IF 5.2 1区化学 Q1 CHEMISTRY, ORGANIC

Organic Letters

Pub Date : 2026-02-08 DOI: 10.1021/acs.orglett.5c05352

Yang Yang,Ru Liu,Huan Yang,Ming-Sheng Xie,Hai-Ming Guo

A Cu(I)-catalyzed radical coupling was reported for the synthesis of vinyl sulfoximines from sulfonimidoyl chlorides and alkenes under mild, light-free conditions. This method proceeds via a sulfonimidoyl radical intermediate, generated through Cu(I) reduction, and demonstrates broad substrate tolerance, delivering products in up to 84% yield. The transformation could also be efficiently conducted in a practical one-pot manner by generating the sulfonimidoyl chloride in situ from the S(IV) sulfonamide. Moreover, the addition of tBuOCl further improved the yields of vinyl sulfoximines for several substrates. Mechanistic studies support a radical pathway involving this key sulfonimidoyl radical species.

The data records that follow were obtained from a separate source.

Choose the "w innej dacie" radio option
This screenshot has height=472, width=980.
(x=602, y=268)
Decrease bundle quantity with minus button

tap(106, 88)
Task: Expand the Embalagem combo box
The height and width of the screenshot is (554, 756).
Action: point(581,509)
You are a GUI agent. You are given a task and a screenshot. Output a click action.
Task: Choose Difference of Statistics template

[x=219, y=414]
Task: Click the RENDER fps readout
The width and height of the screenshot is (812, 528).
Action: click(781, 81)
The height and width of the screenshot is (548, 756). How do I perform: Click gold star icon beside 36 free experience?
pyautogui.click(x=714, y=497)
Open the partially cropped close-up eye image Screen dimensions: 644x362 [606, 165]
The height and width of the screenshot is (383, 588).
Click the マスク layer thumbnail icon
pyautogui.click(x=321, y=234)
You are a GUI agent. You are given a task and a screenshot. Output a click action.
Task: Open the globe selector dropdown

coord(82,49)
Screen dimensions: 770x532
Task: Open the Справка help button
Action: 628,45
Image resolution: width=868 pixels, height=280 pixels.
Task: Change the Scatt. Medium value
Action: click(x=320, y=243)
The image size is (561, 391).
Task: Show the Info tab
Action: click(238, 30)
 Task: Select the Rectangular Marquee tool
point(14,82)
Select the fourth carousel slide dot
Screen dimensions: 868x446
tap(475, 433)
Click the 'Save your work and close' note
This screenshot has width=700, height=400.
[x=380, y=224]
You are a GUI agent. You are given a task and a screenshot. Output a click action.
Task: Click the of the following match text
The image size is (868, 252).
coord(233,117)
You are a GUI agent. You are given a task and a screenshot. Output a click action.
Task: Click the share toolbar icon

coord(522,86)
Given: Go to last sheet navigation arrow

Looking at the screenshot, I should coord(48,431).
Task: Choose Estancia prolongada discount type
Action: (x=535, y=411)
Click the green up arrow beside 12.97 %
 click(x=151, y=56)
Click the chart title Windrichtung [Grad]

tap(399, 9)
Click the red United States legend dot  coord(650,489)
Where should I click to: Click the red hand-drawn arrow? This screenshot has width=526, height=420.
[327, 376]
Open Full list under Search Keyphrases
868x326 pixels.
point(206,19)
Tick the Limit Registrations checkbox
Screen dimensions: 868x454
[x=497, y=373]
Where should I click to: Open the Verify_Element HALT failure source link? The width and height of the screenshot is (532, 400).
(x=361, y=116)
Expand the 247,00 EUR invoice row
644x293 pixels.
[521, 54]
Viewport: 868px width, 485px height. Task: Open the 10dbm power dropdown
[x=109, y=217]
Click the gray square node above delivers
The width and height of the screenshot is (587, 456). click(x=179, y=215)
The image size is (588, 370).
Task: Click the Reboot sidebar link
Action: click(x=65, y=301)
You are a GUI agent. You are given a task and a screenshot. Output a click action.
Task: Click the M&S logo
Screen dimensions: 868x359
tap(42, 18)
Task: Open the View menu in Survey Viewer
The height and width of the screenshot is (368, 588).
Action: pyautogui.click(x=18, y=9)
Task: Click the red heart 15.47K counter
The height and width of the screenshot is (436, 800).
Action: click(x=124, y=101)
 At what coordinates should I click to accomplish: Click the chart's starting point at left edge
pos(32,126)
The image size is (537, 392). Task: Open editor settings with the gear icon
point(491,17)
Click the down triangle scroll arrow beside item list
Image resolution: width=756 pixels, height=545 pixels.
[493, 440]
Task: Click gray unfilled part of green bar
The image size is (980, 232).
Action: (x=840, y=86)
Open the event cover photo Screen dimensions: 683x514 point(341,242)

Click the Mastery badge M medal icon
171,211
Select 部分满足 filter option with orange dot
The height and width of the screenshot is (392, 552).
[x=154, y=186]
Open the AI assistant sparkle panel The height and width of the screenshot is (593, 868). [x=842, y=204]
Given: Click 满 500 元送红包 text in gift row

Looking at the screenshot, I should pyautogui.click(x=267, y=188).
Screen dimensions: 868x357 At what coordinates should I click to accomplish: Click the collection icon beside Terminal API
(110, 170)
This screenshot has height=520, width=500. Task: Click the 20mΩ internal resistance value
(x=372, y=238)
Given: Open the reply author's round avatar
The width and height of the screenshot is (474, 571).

报道了在温和无光条件下，以磺酰酰氯和烯烃为原料，采用Cu(I)催化的自由基偶联反应合成了乙烯基亚砜亚胺。该方法通过Cu(I)还原生成的磺酰基自由基中间体进行，具有广泛的底物耐受性，产率高达84%。S（IV）磺胺就地生成磺胺酰氯，也可以在实际的一锅法中有效地进行转化。此外，buocl的加入进一步提高了乙烯基亚砜的收率。机制研究支持涉及这一关键磺胺酰基自由基物种的自由基途径。

引用次数: 0

[4 + 2] Annulation of CF3-π-Allyl–Pd Species with Isatic Acids for Direct Access to 3-Trifluoroethyl-4-carboxylate Quinolines [4 + 2] CF3-π-烯丙基- pd与Isatic酸的环化反应与3-三氟乙基-4-羧酸喹啉的直接接触

IF 5.2 1区化学 Q1 CHEMISTRY, ORGANIC

Organic Letters

Pub Date : 2026-02-08 DOI: 10.1021/acs.orglett.5c05315

Rami Sateesh,Chiliveru Priyanka,Krishna Swaroop Desireddy,Nagender Punna

Herein, we report a catalytic [4 + 2] annulation between trifluoromethyl allyl carbonates and isatic acids that provides direct access to 3-trifluoroethyl-4-carboxylate quinolines. The transformation proceeds smoothly under mild conditions and accommodates a broad range of electron-donating, electron-withdrawing, and sterically demanding substituents. In addition, a one-pot protocol enables efficient conversion of the annulation products into 3-trifluoroethyl-4-amido quinolines under the same reaction conditions. The synthetic versatility of this strategy is further demonstrated through the one-pot preparation of a trifluoroethyl analogue of brequinar, as well as the streamlined synthesis of trifluoroethylated analogues of bioactive scaffolds.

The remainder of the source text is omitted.